Destaco, no Público de hoje, o texto Uma Igreja Que Acorda?, de Augusto Santos Silva, a pretexto dos 25 anos de ordenação episcopal de D. José Policarpo. Um (longo) extracto:
" (...) Como explicar a enorme adesão que este Papa - moral e institucionalmente conservador, manifestando, até, elementos de doutrina e crença que julgávamos ultrapassados, pelo seu tradicionalismo quase mágico, mas inimigo das ditaduras, paladino das liberdades cívicas e da paz, prudente mas efectivo adepto da comunicação entre religiões e éticas e assim aceitando, se não a gosto pelo menos de facto, a realidade pluralista da contemporaneidade - suscita em milhões e milhões de pessoas, e, em particular, junto dos jovens?
Eu encontro múltiplas razões. O uso perfeito, a agilidade com que o Papa se move nos espaços e com os instrumentos constitutivos da modernidade: o movimento, a velocidade, a presença constante, a comunicação fácil, a "respiração" dos "media". Nesse sentido, este Papa tão conservador na doutrina e na organização é o contrário de um asceta ou de um hierarca fechado no Vaticano; é um homem do mundo, que se dirige a multidões em ambientes de encenação festiva e participação emocional. A elas oferece uma diferença, que elas têm sabido reconhecer: a diferença da convicção, de ter e propor valores e opções próprias, de contrapor ao relativismo cego ou passivo a coragem das escolhas, assumidas e duradouras. As novas gerações são as que mais notoriamente engrandecem esta recusa de ceder à dissolução, à apatia e à astenia. A Igreja de João Paulo II é, também, a voz do social, da atenção às pessoas, da demarcação face à teologia do mercado e à rasura neoliberal dos laços sociais. Trouxe, assim, com muita força, ao espaço público, os problemas e as causas das pessoas e da humanidade das pessoas - a pobreza, as migrações, os velhos, os desvalidos, os excluídos. E, com isso, reclamou e conseguiu, para si própria, a primazia na atitude do cuidado, da coesão, esses nomes modernos para os muito antigos e enraizados valores de misericórdia e comunhão. Essa ideia de fazermos todos parte do mesmo mundo, determos todos a mesma responsabilidade comum, salvarmo-nos e perdermo-nos todos (e não uns à custa dos outros), eis o ponto de convergência que identifico entre o apostolado de João Paulo II e, por exemplo, movimentos e tomadas de palavra que provêm de pontos muito diferentes do campo social e ideológico, como os defensores dos direitos humanos, do comércio justo ou do desenvolvimento sustentável.

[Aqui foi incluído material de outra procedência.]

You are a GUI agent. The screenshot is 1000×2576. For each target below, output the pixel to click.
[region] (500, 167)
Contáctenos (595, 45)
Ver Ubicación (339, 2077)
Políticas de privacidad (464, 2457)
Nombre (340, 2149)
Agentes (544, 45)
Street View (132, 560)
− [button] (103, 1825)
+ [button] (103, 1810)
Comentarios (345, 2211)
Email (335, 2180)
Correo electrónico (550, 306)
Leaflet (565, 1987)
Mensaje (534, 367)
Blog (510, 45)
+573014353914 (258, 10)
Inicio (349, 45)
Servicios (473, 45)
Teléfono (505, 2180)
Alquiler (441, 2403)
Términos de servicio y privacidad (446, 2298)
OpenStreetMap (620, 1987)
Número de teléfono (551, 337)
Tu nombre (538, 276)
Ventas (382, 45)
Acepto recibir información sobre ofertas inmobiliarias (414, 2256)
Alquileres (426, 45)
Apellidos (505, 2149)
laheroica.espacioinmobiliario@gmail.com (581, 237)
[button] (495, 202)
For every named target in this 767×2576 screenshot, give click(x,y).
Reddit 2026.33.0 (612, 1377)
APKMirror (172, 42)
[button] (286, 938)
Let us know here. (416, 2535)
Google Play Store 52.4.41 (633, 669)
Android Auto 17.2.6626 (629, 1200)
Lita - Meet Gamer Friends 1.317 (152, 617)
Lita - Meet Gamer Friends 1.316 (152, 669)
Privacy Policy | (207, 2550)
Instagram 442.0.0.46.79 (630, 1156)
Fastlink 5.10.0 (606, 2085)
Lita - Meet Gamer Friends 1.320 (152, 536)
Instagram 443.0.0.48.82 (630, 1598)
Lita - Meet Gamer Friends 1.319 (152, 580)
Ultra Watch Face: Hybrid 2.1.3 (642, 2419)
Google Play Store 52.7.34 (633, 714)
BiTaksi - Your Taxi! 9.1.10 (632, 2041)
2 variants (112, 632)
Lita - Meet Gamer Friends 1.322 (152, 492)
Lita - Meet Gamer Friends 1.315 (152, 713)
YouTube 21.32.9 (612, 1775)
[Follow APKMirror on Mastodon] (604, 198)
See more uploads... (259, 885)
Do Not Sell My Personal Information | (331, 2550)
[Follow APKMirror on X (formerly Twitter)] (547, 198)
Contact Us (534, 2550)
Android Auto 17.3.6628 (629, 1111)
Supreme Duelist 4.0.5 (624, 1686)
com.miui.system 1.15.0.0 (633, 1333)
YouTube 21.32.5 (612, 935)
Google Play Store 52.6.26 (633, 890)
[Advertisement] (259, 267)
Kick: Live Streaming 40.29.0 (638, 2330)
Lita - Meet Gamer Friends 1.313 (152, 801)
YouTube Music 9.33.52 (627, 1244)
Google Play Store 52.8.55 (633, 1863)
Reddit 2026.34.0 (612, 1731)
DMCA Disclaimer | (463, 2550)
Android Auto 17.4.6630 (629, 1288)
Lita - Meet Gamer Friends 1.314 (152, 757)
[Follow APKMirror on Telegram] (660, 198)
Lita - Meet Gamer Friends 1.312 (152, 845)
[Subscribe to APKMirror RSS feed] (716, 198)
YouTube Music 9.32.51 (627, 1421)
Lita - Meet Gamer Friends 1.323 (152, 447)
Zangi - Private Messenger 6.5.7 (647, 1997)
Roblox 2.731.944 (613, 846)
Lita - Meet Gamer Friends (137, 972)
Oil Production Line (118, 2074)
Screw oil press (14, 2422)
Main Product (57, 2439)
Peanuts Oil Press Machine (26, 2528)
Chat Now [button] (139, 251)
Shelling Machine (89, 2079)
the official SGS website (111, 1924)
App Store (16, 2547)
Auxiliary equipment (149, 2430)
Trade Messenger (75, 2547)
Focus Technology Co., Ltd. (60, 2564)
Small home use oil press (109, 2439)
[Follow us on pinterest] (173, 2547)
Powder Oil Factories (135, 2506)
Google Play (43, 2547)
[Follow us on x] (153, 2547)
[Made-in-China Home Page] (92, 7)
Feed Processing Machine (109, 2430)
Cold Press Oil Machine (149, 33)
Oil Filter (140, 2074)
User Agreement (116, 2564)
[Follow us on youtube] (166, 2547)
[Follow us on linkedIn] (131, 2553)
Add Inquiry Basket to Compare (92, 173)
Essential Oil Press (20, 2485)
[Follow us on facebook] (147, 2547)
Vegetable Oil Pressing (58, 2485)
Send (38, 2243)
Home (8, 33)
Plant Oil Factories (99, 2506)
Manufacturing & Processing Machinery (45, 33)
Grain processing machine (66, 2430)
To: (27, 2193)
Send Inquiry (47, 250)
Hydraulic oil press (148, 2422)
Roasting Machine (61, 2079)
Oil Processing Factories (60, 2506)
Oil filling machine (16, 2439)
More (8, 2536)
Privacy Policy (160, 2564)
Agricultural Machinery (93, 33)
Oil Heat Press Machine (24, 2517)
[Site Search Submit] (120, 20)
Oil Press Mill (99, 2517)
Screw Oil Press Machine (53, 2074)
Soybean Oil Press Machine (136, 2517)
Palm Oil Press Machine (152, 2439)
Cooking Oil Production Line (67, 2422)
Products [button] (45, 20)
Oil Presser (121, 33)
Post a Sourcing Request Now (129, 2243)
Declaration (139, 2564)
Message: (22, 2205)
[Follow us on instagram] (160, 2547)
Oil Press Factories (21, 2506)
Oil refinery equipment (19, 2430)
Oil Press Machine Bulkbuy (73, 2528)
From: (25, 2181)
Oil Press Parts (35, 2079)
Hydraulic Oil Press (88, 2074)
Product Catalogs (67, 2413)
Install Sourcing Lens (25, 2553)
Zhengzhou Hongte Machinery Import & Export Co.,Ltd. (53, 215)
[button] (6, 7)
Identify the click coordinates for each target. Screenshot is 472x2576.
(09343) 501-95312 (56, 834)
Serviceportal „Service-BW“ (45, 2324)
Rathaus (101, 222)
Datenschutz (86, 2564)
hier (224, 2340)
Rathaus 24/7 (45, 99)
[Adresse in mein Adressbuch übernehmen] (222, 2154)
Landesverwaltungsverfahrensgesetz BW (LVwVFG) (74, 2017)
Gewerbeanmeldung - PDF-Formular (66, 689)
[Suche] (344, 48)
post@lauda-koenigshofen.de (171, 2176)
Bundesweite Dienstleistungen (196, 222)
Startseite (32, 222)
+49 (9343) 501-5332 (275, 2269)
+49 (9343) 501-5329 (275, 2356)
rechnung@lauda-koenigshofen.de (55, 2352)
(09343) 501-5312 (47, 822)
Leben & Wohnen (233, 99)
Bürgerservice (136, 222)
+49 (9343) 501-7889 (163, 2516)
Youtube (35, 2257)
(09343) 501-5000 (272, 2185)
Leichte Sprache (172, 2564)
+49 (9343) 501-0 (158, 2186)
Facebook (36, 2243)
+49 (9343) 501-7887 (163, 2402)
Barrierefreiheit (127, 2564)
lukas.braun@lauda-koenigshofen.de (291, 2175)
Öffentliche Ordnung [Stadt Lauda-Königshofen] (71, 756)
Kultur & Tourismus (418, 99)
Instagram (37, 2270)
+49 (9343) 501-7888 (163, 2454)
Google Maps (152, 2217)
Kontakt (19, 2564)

Esta Igreja, que assim ganhou tanta força, que assim reconquistou tanta gente, que assim foi superando tantos dos erros e crimes passados, conseguirá, na transição que necessariamente sucederá ao fim do actual pontificado (e que, este, em tantos aspectos, já vem preparando), cortar com os pontos de bloqueamento que ainda hoje, e de forma não menos óbvia, impedem a plena comunicação com a modernidade?
Refiro-me à relação com a democracia: não com o regime democrático dos Estados, que essa está adquirida, mas a outra, não menos importante, a democratização da própria Igreja, ainda hoje tão verticalizada, tão sujeita a argumentos de autoridade, tão avessa à participação dos seus próprios membros, tão fechada ao debate livre de ideias. Refiro-me à inacreditável permanência do poder e da violência masculina, no interior da Igreja: à resistência, que nada justifica, à voz e à presença das mulheres, e à assunção plena, por estas, de responsabilidades eclesiais. Refiro-me à ainda tão ambígua relação com as sexualidades, a tão difícil aceitação daquilo que é, contudo, a mais natural das vivências dos homens e das mulheres. E refiro-me a essa forma particular, e particularmente violenta e ilegítima, de desconforto com a sexualidade e a natureza que é a imposição da regra do celibato.
Terá a Igreja vontade de enfrentar sem tibiezas estes pontos críticos? E, no caso português, estará também disposta a abandonar de vez o que ainda há nela da lógica do poder fáctico, e a praticar melhor uma comunicação aberta e despreconceituada com o país de hoje, mais heterogéneo, mais plural e mais cosmopolita?
É que nós - nós todos, crentes ou não crentes de várias confissões - precisamos da Igreja Católica portuguesa, como instituição religiosa, como referência ética, como actor social, como interpelação política. De uma Igreja com identidade própria, mas acordada, aberta e viva."